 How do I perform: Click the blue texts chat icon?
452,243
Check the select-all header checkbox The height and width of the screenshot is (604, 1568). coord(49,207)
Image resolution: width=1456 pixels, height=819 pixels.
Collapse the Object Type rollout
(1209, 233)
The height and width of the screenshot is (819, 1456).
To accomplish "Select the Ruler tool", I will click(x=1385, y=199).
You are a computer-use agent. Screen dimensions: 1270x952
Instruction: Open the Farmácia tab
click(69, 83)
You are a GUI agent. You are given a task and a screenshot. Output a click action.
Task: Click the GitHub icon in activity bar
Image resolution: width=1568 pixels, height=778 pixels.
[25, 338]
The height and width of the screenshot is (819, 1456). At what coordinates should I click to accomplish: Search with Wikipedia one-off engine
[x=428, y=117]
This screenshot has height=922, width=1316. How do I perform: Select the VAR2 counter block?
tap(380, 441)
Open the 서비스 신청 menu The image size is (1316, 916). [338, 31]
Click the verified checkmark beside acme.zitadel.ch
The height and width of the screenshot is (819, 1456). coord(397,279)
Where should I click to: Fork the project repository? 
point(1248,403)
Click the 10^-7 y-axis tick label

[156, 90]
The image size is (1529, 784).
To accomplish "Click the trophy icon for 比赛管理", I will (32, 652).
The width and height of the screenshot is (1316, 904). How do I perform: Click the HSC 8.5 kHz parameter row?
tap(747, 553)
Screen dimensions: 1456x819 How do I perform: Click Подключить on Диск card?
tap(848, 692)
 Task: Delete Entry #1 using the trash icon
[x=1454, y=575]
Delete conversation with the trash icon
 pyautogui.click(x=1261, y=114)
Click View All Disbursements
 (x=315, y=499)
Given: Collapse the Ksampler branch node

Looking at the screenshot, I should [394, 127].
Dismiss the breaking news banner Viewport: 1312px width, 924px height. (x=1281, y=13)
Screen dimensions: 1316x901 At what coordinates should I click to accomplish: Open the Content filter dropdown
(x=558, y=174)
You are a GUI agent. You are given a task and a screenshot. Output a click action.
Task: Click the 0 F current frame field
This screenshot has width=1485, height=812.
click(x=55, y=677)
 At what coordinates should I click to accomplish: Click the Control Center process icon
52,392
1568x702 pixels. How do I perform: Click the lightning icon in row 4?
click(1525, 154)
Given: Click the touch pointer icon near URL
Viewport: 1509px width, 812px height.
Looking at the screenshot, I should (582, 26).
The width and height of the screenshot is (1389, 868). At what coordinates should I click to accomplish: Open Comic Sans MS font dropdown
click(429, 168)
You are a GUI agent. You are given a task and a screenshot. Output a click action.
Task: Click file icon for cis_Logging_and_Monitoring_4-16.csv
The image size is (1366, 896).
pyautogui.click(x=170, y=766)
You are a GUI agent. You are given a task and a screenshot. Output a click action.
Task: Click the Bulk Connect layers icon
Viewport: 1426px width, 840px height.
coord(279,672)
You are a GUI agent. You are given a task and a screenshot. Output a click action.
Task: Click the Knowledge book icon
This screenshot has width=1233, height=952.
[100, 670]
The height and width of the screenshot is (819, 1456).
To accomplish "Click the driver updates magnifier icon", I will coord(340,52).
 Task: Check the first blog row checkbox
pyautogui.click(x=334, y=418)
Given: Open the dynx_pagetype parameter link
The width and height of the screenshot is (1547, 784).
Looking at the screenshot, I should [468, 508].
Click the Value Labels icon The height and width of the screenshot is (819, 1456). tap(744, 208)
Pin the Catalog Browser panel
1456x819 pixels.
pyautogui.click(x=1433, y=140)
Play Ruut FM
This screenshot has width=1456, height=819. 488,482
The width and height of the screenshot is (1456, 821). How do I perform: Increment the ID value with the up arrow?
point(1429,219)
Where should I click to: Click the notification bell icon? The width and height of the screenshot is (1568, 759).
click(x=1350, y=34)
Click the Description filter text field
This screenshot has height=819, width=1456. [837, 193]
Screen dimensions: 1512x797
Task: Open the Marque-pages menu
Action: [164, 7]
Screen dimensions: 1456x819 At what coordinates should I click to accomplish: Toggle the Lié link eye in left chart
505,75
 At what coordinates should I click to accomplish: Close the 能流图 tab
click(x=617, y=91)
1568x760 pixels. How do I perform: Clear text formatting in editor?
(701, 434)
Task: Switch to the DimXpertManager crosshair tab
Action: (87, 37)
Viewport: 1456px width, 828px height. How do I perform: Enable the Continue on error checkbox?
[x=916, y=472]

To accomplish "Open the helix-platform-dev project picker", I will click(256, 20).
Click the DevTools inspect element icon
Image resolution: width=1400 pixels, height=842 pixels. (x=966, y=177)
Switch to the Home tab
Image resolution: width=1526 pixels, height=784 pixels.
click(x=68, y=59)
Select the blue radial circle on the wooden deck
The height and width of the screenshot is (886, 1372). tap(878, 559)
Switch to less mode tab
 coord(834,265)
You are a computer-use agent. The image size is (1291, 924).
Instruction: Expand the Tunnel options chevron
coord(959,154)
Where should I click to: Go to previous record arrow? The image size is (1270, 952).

• **INSTRUCTIONS TO FOLLOW**:
Wherever a line in the data above holds "will", copy that line.

• **RESPONSE BOX**:
To accomplish "Select the Ruler tool", I will click(x=1385, y=199).
To accomplish "Click the trophy icon for 比赛管理", I will (32, 652).
To accomplish "Click the driver updates magnifier icon", I will coord(340,52).
To accomplish "Open the helix-platform-dev project picker", I will click(256, 20).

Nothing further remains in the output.